New FMLA and wage-hour regulations are among the many reasons to be vigilant and as prepared as possible.

By Matthew Bakota , Stephen Watring

In December 2014, the U.S. Secretary of Labor made the declaration that “[w]e are back in the enforcement business, putting more cops on the beat and giving them more resources to protect families who bear the greatest burden when labor standards are violated.” For employers, this declaration wasn’t news; instead, it simply confirmed what had been evident for quite some time. The risks associated with a Department of Labor (DOL) audit are growing, and employers must be more proactive than ever in attempting to mitigate those risks.

There are several reasons for the increased risk. For one, the DOL truly has been “putting more cops on the beat.” Over the past few years, it has added hundreds of new investigators, and hundreds more may be added in the near future, based on DOL budget information for the 2016 fiscal year.

Additionally, the DOL has been working to increase its available resources. For example, the agency has called for more funds to devote to efforts involving certain targeted industries, such as construction and employee leasing/staffing companies. And the DOL is actively seeking to upgrade its technology, particularly as it relates to violation tracking. A currently available smartphone application that allows workers to track their hours and identify wage-hour violations is perhaps just one small sign of what may be on the horizon.

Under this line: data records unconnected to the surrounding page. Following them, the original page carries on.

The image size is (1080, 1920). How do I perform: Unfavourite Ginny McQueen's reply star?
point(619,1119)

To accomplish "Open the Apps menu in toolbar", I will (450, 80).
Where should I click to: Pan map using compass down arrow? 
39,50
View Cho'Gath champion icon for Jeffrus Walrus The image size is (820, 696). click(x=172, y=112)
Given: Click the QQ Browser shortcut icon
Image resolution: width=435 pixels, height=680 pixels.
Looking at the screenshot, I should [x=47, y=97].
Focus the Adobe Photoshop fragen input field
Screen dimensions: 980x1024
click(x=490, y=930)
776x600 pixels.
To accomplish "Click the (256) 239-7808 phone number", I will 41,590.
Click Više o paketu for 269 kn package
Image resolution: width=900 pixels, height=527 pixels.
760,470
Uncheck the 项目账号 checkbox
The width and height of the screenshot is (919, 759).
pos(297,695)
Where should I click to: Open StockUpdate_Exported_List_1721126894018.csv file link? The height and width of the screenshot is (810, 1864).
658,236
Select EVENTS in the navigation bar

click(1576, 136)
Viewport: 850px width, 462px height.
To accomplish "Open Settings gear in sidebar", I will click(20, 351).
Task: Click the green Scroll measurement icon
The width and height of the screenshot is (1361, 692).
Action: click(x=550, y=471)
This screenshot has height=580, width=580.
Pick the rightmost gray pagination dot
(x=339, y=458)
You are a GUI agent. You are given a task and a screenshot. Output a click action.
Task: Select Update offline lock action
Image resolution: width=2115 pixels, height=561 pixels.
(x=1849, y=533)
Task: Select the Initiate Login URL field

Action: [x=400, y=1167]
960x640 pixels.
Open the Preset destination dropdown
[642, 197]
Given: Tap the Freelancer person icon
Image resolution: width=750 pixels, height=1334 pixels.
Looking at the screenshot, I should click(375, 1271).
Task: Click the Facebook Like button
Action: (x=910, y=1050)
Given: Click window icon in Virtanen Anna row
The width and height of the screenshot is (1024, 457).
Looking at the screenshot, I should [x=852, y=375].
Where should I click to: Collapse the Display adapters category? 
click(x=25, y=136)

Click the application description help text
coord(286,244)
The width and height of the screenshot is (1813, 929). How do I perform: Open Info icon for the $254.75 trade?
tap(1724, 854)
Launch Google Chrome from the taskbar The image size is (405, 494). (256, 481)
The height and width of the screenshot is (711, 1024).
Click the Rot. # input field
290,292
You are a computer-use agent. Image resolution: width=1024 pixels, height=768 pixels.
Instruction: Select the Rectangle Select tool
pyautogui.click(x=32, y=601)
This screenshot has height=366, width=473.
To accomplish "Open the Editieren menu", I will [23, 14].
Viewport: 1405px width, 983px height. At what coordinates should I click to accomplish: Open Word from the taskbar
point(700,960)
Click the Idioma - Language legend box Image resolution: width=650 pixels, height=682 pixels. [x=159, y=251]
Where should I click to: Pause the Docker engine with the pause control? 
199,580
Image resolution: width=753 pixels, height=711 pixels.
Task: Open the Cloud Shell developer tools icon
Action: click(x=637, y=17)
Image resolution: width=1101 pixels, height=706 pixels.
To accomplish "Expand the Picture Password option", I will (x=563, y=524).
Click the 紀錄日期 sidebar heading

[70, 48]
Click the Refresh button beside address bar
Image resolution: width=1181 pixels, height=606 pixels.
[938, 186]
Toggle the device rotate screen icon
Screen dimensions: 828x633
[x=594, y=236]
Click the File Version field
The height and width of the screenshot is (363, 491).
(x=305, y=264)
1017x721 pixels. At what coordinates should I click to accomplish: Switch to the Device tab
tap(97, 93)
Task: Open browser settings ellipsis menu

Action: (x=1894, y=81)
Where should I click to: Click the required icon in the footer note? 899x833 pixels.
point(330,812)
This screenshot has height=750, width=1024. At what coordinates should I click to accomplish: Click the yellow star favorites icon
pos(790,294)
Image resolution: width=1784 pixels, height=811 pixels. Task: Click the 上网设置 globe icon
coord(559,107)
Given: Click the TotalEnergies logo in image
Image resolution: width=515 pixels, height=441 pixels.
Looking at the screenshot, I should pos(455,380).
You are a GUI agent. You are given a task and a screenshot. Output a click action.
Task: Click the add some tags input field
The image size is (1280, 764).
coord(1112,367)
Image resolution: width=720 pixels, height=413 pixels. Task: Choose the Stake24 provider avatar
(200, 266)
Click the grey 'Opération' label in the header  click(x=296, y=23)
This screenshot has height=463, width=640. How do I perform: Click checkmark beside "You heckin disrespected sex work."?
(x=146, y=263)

The risk also is heightened because of how DOL audits are being conducted. In fiscal year 2014, nearly half of DOL audits were “directed,” i.e., they were random audits as opposed to ones that arose due to specific complaints to which the DOL was responding. As anyone who regularly interacts with DOL investigators likely knows, the audit process can be more random than many employers might expect. Just driving past a business or  even seeing a business’ benign advertisement on television can be what causes a DOL investigator to select an employer for an audit. A random audit also may be triggered by the fact that an employer is in a particular line of business that the DOL has identified as an overall target for audits during a specified time period.

Moreover, when a DOL audit occurs, investigators will not be confining their inquiries to certain areas. During an audit, an employer can expect an investigator to address not only wage-hour issues, but also issues related to Family and Medical Leave Act (FMLA) compliance. FMLA compliance has been identified as a particular area of focus for DOL investigators, and the FMLA portion of an investigation will not be limited just to employees currently on FMLA leave. Instead, the investigation also will address FMLA compliance regarding employees who have taken such leave during prior years, too.

Finally, even the risks themselves are changing. The DOL is taking a more aggressive position during audits, which seems to be resulting in more limited opportunities for employers to compromise and resolve violations. Further evidence of the DOL’s more aggressive position has been particularly concerning for employers. For the first time, the DOL has been invoking its ability to obtain liquidated damages when violations are found. This is resulting in the DOL requiring employers to pay what amounts to double damages to rectify violations, which is perhaps the most tangible and easily understood evidence of the increased risk of a DOL audit.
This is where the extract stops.